Photos courtesy of Red Deer Market
Red Deer Market is one of the longest running markets in Canada, with the first public market taking place in 1906! To put that into perspective, that’s one year after the world’s first radio transmission, one year after the theory of relativity was introduced by Einstein and the same year that the toaster heating element was invented. Exciting times.
While it disappeared after the First World War (people had more pressing matters to attend to), it sprang back to life in the 1970’s and has since flourished to house over 200 diverse vendors that offer such a wide variety of products that the market has been deemed a “public market” rather than just a farmers’ market. But don’t be worried, that just means that while you can still enjoy fresh local produce, meats and prepared foods, you could also buy a handmade quilt, some jewelry or learn Tai-Chi.
Dennis Moffat, who has managed the market for the past 47 years, says he has seen many children grow up at the market with it being a traditional family activity every Saturday morning and is extremely proud to see it grow over the past several decades.

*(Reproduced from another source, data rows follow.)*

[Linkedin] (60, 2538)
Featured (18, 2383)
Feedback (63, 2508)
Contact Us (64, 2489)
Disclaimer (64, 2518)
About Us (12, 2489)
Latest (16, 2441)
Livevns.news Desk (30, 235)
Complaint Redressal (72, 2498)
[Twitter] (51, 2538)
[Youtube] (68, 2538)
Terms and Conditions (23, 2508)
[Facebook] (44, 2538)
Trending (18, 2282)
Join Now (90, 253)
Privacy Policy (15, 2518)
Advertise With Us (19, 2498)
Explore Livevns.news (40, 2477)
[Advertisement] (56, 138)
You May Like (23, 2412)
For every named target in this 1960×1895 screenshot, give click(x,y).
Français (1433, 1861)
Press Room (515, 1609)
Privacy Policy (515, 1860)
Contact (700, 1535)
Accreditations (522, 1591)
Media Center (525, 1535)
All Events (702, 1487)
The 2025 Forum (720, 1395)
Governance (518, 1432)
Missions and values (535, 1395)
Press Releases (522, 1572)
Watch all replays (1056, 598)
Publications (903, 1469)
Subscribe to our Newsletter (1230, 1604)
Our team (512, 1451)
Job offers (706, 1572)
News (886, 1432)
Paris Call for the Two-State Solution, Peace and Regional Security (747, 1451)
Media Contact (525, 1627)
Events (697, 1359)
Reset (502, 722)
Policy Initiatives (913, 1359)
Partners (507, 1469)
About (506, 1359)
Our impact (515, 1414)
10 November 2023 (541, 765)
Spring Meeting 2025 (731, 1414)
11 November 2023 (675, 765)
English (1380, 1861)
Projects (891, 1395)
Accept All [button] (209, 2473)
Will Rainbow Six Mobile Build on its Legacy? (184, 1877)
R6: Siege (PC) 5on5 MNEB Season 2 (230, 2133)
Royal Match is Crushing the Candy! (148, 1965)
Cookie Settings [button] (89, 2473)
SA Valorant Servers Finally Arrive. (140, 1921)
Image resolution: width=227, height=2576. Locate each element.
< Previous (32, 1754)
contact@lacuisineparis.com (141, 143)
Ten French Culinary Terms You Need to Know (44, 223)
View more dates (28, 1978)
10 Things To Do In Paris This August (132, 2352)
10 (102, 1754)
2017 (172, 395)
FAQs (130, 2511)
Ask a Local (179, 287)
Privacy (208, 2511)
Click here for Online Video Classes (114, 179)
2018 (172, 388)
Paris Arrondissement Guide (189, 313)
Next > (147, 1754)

Photos courtesy of St. Jacobs Farmers' Market
St. Jacobs Farmers Market is among the largest ones in Canada and offers everything you’d want from a market and a lot more. Apart from getting fresh, local food, you can enjoy some theatre, play with some furry friends at the petting zoo and take a ride on a horse drawn carriage. Don’t forget to check out their most popular products, summer sausage and maple syrup.
Photos courtesy of Yellowknife Farmers' Market
The Yellowknife Farmers’ Market is the newest market on this list, but also one of the most interesting. The market’s main objective, other than hosting the market itself, is to support the development of local food systems and food based economic development.
Through their Landshare Program, the market helps to connect landowners to growers to help develop under-utilized land and garden areas, creating a mutually beneficial relationship that helps both parties while simultaneously increasing local food production.
They have created the Yellowknife Food Charter, and are deeply committed to developing a local food strategy to help fight food insecurity in the city. This plan, with support from the city, would encourage local food development through a multi sector support including changing zoning by-laws for food production land, reducing tax rates on food producing land, transitioning city parks to grow edible plants instead of ornamental and bringing a variety of systems together to support food production as strongly as possible.
Yellowknife Farmers’ Market is a perfect example of how a market can become more than just a place to buy food, and instead becomes a meeting place that brings people together for the betterment of the community as a whole.
Photos courtesy of Kelowna Farmers' and Crafters' Market
Kelowna Farmers’ Market and Crafters’ Market features over 165 vendors with everything from local fruits, veggies, meats and dairy to wood carvings, horse hair pottery, glass infused pendants, and locally made leather items. The market is open year-round on Wednesday and Saturday mornings, changing locations to host an indoor market over the winter months so you can enjoy the local foods and goods all year!